5. Multi-Surrogate Fusion, Multimodal, and Cross-Domain Innovations

To address morphological variability and sparse annotations, new fusion modules exploit both local and global correlations:

Multi-Surrogate Fusion:

MSFSeg synthesizes multiple surrogates (coherence, diversity, channel-attention, stabilization) over multi-scale query-support correlations. Each surrogate captures complementary structural information, and their fusion via 3D convolutions yields robust scene-wise generalization—demonstrated to outperform cost-aggregation transformers and multitask few-shot methods by up to 5.45 Dice points on conventional and cross-volume 3D benchmarks (Zheng et al., 2024).

Multimodal Cross-correlation:

MultiModal-FSS (MM-FSS) integrates 3D, 2D, and natural language features. During training, point cloud representations are aligned to a vision-language space using 2D images and text encodings. At test-time, multimodal correlation fusion and adaptive cross-modal calibration attenuate base-class bias and encourage semantic consistency, yielding significant mIoU gains (10–15 points) on S3DIS and ScanNet (An et al., 2024).

6. Generalized, Incremental, and Forgetting-Free Segmentation

Practical deployments mandate retention of both base and novel class performance in continuously evolving environments.

Generalized Few-Shot Segmentation (GFS-3DSeg):

Models predict both base and novel classes, employing geometric words to encode recurring shape primitives and geometric prototypes for class disambiguation. Prototype-guided pseudo-labeling and adaptive infilling with vision-LLMs are used to synthesize dense supervision from few-shot support, closing the mIoU harmonic mean gap between base and novel classes (Xu et al., 2023, An et al., 20 Mar 2025).

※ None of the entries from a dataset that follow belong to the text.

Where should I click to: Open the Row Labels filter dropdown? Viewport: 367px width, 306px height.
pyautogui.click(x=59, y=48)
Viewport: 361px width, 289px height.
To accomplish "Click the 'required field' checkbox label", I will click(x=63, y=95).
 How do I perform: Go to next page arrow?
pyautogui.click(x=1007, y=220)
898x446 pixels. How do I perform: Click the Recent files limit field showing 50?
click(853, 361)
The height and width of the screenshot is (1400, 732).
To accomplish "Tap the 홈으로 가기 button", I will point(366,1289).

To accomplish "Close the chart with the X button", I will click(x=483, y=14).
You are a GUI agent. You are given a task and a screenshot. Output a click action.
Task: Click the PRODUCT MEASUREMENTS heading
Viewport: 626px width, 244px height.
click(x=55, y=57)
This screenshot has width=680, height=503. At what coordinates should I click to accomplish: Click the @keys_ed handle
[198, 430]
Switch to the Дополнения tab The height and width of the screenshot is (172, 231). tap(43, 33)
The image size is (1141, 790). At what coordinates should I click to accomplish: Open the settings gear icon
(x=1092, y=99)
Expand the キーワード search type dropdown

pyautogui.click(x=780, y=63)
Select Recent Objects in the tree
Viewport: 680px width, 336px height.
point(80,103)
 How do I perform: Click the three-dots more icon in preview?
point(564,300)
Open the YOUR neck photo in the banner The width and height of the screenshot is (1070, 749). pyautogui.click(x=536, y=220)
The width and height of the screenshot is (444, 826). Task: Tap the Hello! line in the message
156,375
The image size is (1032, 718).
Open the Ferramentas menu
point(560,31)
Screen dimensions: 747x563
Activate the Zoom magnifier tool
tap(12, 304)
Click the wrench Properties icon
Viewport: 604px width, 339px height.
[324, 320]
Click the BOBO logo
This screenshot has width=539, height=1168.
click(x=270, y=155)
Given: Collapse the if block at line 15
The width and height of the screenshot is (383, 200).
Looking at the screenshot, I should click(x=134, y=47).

Incremental Few-Shot Segmentation (IFS-PCS):

SCOPE leverages scene context by mining pseudo-instances from background regions (via class-agnostic segmenters) and fusing these with few-shot prototypes during novel class registration. Contextual prototype enrichment is parameter-free and maintains stability-plasticity equilibrium (minimal base-class forgetting and substantial novel-class IoU gains) (Thengane et al., 6 Mar 2026).

Forgetting-Free Methods and LiDAR:

In driving scenarios with sparse supervision, data augmentation through tracking (TeFF) expands annotated frames using video object segmentation, while LoRA-based adaptation restricts forgetting by constraining trainable parameters. These strategies yield the highest novel-class mIoU under few-shot LiDAR segmentation and low computational load (Zhou et al., 2024, Mei et al., 2023).

7. Practical Considerations, Limitations, and Future Directions

Key operational insights include:

Effective use of volumetric context (e.g., ±7 slices for organ-focused 3D segmentation) enhances prototype reliability (Mozafari et al., 2024).
Single-step pseudo-labeling outperforms iterative self-training, which accumulates errors.
Combining, rather than replacing, support and confident query prototypes is optimal.
Uniform, dense point sampling is crucial to avoid foreground leakage artifacts in point cloud segmentation (An et al., 2024).
Training-free and non-parametric methods are highly competitive for deployment when annotation or compute constraints demand efficiency.

Current limitations include sensitivity to annotation noise, domain gap in unseen modalities, and lack of shape priors for thin or ambiguous structures (He et al., 15 Jan 2025, Zheng et al., 2024). Proposed extensions span end-to-end 3D backbones, adaptive prototype banks, cross-modal foundation model distillation, and open-set label discovery in dynamic or multimodal environments (Thengane et al., 6 Mar 2026, An et al., 20 Mar 2025).

In summary, 3D few-shot segmentation is advancing rapidly through synergistic use of meta-learning, prototype expansion, attention-based fusion, and foundation model adaptation. The field is evolving towards robust, scalable, and annotation-efficient models that uphold segmentation accuracy under the dual constraints of extreme data scarcity and continual class evolution.